Musiałbym wiedzieć, jak wygląda sytuacja, jaki jest tranzyt itd. To jest kalkulacja, która nie może tak być z panem redaktorem ustalona. Jednak wracając do tego zasadniczego pytania - co można zrobić. Nie ma deficytu instrumentów, aby ugodzić Łukaszenkę w Unii Europejskiej. W dalszym ciągu są olbrzymie możliwości sankcyjne. Można uciąć mu eksport różnych towarów, między innymi nawozów potasowych, na których zarabia na Europie Zachodniej. Można go wyrzucić z organizacji międzynarodowych, z różnych wydarzeń kulturalnych.

Zostawmy trochę Białoruś, przejdźmy nieco dalej na południe. 

To jeszcze tylko pół zdania. Dlatego, że dla takich satrapów uczestnictwo w zawodach hokejowych jest pewną nobilitacją. To społeczeństwo, które go popiera, musi znać cenę tego poparcia.

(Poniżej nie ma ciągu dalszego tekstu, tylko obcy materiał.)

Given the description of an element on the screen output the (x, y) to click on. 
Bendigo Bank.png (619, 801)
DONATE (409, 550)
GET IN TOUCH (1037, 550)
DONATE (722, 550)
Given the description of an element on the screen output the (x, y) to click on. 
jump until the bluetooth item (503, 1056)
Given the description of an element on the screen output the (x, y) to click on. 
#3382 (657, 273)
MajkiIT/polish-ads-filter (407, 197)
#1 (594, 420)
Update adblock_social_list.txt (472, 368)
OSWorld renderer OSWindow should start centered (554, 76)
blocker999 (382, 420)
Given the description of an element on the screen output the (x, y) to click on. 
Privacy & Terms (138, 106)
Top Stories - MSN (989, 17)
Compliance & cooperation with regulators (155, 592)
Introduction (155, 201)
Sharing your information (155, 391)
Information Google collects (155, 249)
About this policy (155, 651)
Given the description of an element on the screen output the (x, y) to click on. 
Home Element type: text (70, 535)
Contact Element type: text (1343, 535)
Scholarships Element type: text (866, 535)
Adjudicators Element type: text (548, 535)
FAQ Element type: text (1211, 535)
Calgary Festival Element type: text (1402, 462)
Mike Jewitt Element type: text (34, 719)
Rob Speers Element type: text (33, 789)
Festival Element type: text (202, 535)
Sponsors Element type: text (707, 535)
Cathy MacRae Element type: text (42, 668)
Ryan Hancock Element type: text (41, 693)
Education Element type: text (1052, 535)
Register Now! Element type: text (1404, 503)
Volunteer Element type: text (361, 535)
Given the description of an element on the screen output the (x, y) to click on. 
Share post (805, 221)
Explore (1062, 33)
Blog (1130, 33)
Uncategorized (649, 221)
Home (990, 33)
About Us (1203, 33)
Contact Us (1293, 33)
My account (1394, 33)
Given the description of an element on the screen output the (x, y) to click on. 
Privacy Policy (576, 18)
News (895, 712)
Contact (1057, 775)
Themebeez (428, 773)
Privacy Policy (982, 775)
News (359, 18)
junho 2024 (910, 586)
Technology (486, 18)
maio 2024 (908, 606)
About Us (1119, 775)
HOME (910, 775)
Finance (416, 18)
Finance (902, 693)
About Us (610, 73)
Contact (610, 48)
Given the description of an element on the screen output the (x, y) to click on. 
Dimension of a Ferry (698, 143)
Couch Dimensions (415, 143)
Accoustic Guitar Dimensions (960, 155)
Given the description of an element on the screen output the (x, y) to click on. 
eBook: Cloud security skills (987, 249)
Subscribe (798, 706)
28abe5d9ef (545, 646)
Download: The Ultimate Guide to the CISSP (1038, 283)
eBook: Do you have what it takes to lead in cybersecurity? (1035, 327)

Już go chyba nie popiera, ale zostawmy to na sekundę, bo ja bym chciał przejść nieco dalej na południe, choć nie do ciepłych krajów. Mam bowiem na myśli Ukrainę. Jeśli wierzyć amerykańskim służbom wywiadowczym, to grozi nam wkrótce wojna Rosji z Ukrainą, a właściwie napaść rosyjska na Ukrainę. Czy to jest realny scenariusz? Czy pod koniec stycznia lub na początku lutego należy się spodziewać wojny?

Należy się spodziewać dalszego zastraszenia Ukrainy, wymuszania na tym, żeby Ukraińcy wydawali olbrzymie pieniądze na struktury siłowe bezpieczeństwa i nie wydawali tych pieniędzy na reformy. Putinowi nie opłaca się wielka, kosztowna operacja, nie opłaca mu się okupacja. Dlatego dąży do "anty-Majdanu". To jest taki skrót myślowy do tego, żeby społeczeństwo odwróciło się od reform, od Zachodu i powróciło z powrotem do współpracy. On to musi robić, irytując to społeczeństwo i podnosząc koszty funkcjonowania obecnego rządu.

Ja mam jeszcze jedno pytanie niedotyczące Ukrainy. Premier powołuje Instytut Strat Wojennych. Czy to jest jakiś początek drogi do tego, byśmy się domagali - już oficjalnie jako państwo - reparacji wojennych od Niemiec za drugą wojnę światową?

Nie jest to początek, bo ta dyskusja trwa od lata 2017 roku.

Ale była nieoficjalna. Tym razem miałoby być oficjalnie.

Nie, była oficjalna, dlatego że myśmy robili w MSZ za moich czasów kwerendę sytuacji prawno-międzynarodowej. Komisja posła Mularczyka robiła też raport na temat strat. To jest dalszy etap, należy to zrobić.

Należy to zrobić. Będziemy się domagali?

Jeśli pan mnie pyta, czy bym radził - tak, ja bym to radził.